Where the line containing "The width and" appears in the records below, begin there and repeat each line exactly through the final one, dropping all pictures.

*** INFORMATION ***

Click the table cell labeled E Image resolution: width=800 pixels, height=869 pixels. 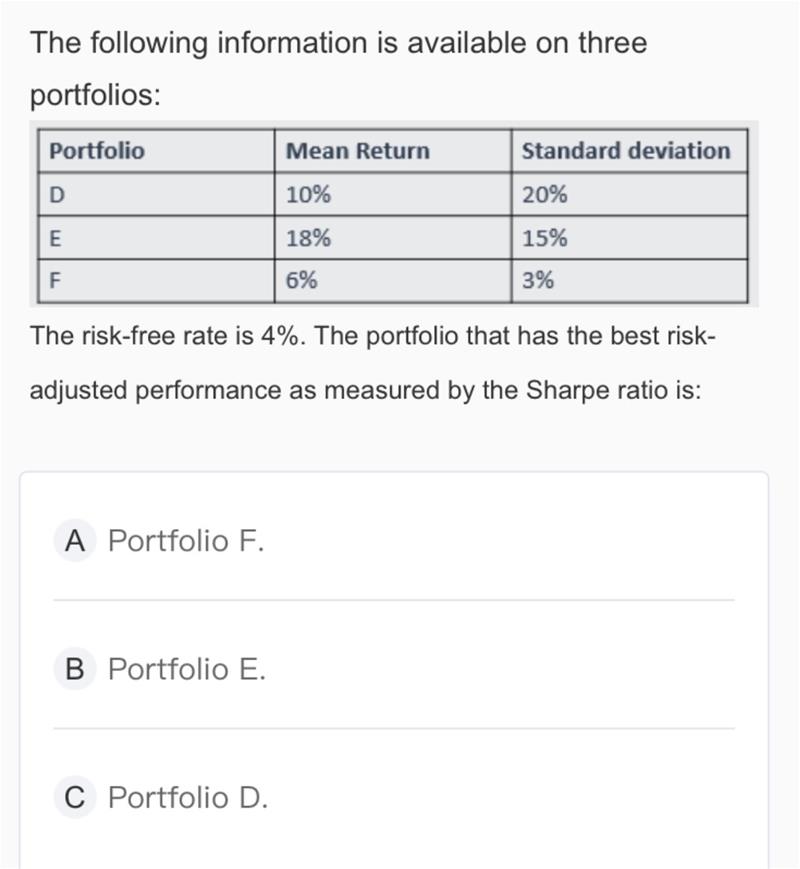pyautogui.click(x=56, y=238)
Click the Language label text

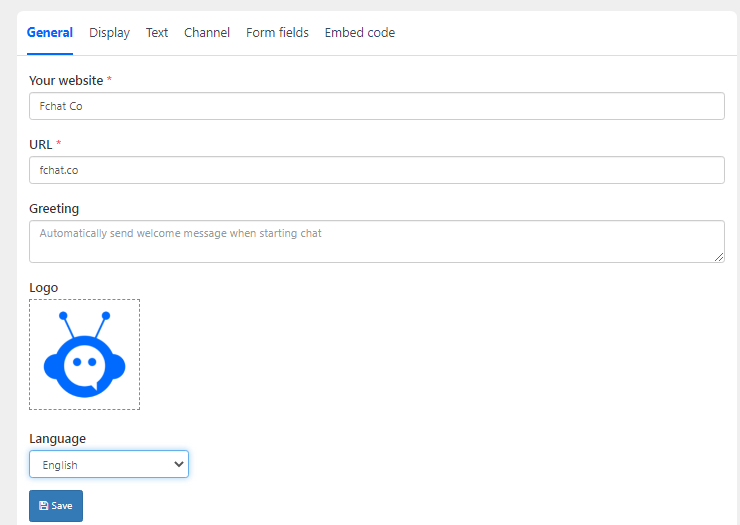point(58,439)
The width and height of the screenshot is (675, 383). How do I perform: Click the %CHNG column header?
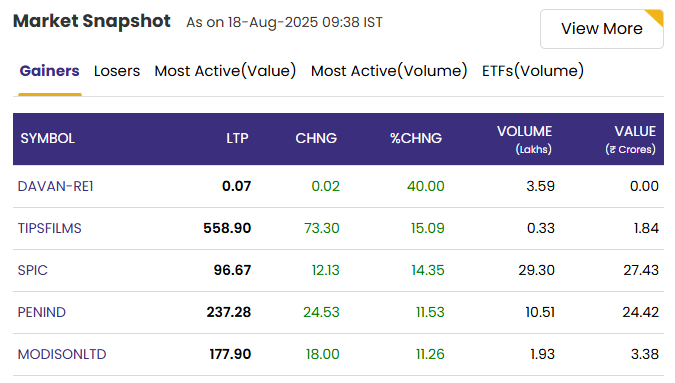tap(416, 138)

*** End of INFORMATION ***

## WRITTEN ANSWER
The width and height of the screenshot is (675, 383). How do I perform: Click the %CHNG column header?
tap(416, 138)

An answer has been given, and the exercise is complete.